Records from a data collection
──────
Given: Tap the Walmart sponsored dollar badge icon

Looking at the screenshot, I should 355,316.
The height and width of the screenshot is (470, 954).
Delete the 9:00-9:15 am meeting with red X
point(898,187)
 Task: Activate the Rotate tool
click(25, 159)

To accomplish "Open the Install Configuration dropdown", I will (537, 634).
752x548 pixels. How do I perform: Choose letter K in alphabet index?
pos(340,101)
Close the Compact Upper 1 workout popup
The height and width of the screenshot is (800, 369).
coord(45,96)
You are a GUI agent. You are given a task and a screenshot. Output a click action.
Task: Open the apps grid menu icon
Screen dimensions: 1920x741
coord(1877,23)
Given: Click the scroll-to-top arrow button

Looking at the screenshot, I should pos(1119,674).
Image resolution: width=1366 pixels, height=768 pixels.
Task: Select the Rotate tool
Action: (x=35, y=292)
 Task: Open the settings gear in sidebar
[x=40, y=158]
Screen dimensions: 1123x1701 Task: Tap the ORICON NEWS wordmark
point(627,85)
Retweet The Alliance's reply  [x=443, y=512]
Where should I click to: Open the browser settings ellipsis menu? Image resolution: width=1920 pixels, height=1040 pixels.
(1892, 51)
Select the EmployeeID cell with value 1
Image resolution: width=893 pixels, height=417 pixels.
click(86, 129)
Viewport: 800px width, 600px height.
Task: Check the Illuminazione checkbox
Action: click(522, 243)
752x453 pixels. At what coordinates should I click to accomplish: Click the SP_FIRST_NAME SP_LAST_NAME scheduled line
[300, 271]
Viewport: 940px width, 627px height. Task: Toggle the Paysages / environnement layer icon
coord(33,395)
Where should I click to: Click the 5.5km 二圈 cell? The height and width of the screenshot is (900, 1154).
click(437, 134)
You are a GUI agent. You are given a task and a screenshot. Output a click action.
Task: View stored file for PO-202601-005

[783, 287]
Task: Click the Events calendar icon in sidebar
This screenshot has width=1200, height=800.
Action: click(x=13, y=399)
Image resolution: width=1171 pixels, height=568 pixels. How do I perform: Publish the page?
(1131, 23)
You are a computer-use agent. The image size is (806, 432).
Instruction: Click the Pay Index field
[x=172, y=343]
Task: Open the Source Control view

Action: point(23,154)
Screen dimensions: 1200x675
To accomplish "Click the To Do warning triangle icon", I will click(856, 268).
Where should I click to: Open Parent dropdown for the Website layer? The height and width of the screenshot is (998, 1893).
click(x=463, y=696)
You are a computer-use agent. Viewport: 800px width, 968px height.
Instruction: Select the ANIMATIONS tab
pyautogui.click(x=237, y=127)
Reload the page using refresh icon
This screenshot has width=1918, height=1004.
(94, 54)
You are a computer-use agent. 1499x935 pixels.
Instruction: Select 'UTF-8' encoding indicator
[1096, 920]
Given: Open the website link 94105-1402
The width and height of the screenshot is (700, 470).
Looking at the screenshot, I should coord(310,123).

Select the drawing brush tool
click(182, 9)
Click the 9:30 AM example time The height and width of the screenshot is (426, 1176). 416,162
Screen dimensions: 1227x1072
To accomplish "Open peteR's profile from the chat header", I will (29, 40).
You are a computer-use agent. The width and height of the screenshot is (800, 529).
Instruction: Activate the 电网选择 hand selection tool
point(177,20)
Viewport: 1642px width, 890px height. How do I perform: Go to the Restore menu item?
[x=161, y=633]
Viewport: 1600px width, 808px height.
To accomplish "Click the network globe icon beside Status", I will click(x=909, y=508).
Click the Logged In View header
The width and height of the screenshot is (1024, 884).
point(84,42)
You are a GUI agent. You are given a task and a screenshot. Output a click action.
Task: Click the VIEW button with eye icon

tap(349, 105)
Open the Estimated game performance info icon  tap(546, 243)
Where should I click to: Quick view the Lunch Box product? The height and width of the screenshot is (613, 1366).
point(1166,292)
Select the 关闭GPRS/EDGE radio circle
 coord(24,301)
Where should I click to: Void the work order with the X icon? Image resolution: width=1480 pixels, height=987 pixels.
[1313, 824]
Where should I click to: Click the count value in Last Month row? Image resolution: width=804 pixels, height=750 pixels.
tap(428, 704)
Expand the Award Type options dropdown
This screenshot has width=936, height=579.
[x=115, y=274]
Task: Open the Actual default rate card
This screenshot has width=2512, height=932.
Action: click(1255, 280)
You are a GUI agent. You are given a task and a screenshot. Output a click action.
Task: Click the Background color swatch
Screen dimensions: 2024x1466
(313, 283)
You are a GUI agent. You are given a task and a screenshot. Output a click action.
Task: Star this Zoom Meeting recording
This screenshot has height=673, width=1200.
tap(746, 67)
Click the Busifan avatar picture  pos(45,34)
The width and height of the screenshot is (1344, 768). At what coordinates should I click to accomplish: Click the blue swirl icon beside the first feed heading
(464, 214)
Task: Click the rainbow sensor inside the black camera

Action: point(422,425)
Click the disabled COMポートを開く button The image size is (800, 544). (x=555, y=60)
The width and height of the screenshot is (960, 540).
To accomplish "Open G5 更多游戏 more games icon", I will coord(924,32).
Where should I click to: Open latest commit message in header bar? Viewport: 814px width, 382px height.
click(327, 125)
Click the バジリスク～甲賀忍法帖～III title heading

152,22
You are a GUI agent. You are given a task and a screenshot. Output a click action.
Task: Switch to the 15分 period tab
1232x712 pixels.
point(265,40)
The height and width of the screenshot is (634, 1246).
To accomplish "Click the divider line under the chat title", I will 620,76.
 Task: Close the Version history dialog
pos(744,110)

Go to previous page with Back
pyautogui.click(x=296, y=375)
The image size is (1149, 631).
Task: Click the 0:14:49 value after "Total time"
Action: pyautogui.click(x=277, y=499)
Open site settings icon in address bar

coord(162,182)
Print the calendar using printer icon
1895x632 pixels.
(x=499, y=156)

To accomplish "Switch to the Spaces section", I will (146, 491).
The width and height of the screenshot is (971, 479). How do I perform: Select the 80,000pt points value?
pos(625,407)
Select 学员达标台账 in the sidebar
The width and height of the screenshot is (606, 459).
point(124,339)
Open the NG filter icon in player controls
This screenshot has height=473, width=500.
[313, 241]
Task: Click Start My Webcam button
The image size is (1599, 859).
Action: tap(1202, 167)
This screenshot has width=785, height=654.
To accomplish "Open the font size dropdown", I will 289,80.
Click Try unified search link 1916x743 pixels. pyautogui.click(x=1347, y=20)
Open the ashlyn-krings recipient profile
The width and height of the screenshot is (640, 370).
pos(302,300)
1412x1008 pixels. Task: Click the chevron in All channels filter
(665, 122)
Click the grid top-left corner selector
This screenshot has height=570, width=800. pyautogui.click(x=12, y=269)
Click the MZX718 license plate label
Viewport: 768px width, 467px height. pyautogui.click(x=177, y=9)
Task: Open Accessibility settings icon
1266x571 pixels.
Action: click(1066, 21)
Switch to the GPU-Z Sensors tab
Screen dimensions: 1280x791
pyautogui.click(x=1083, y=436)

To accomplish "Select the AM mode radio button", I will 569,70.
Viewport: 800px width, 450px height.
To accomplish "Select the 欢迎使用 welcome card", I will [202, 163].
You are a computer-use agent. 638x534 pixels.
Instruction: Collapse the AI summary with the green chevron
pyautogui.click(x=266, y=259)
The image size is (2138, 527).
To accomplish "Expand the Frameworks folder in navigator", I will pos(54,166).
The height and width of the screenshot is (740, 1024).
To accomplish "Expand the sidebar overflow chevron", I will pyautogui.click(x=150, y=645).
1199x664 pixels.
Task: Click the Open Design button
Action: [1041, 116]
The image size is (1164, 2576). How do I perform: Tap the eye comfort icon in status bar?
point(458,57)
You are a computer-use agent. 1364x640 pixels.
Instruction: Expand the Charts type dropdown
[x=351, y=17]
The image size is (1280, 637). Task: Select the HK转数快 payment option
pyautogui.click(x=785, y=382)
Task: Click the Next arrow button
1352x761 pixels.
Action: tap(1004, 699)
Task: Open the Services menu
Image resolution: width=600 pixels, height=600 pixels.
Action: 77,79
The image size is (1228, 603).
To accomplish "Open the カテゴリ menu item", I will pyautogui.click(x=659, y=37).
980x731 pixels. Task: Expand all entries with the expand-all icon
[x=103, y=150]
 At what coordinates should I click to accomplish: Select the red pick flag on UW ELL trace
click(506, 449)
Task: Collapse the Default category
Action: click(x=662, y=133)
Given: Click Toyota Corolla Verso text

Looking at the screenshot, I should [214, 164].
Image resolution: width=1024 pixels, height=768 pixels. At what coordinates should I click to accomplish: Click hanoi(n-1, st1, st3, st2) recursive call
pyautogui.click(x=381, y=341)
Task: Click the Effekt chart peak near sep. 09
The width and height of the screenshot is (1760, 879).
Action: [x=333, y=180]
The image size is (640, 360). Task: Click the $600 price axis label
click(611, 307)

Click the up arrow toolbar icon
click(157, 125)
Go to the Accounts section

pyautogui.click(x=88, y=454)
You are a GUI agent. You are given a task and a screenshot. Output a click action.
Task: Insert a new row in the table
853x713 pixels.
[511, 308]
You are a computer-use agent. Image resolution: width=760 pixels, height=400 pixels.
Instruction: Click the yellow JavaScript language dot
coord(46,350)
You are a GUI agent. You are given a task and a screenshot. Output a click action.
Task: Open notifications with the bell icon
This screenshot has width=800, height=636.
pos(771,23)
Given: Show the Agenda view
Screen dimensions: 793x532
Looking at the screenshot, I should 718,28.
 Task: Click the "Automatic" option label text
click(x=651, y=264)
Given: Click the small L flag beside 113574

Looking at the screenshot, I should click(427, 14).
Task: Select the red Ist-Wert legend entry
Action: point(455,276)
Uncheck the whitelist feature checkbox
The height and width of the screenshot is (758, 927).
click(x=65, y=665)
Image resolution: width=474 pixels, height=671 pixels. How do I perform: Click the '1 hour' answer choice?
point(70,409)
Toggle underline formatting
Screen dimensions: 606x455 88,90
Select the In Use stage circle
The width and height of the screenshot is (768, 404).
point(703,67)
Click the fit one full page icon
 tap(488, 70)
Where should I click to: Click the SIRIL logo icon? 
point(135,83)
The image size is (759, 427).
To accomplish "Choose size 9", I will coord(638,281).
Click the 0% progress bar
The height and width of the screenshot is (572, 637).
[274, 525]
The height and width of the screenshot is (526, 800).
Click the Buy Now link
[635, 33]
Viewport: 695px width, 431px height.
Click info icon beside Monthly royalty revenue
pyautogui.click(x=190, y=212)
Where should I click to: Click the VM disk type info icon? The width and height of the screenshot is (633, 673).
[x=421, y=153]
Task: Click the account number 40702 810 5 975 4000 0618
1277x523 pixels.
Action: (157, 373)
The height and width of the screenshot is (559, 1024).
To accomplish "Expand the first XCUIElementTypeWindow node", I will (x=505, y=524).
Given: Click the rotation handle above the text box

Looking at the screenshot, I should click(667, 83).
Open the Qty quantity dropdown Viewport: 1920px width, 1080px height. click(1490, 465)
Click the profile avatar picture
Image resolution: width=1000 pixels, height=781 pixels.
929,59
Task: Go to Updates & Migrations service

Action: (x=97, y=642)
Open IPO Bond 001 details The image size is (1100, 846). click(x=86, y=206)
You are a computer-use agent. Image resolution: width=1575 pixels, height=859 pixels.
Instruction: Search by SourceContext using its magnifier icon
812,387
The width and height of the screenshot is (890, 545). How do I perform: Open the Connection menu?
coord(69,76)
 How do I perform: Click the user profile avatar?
──────
WORK INSTRUCTION = All lines of the data above that include the word "card" must be shown.

WRITTEN RESPONSE =
Task: Open the Actual default rate card
To accomplish "Select the 欢迎使用 welcome card", I will [202, 163].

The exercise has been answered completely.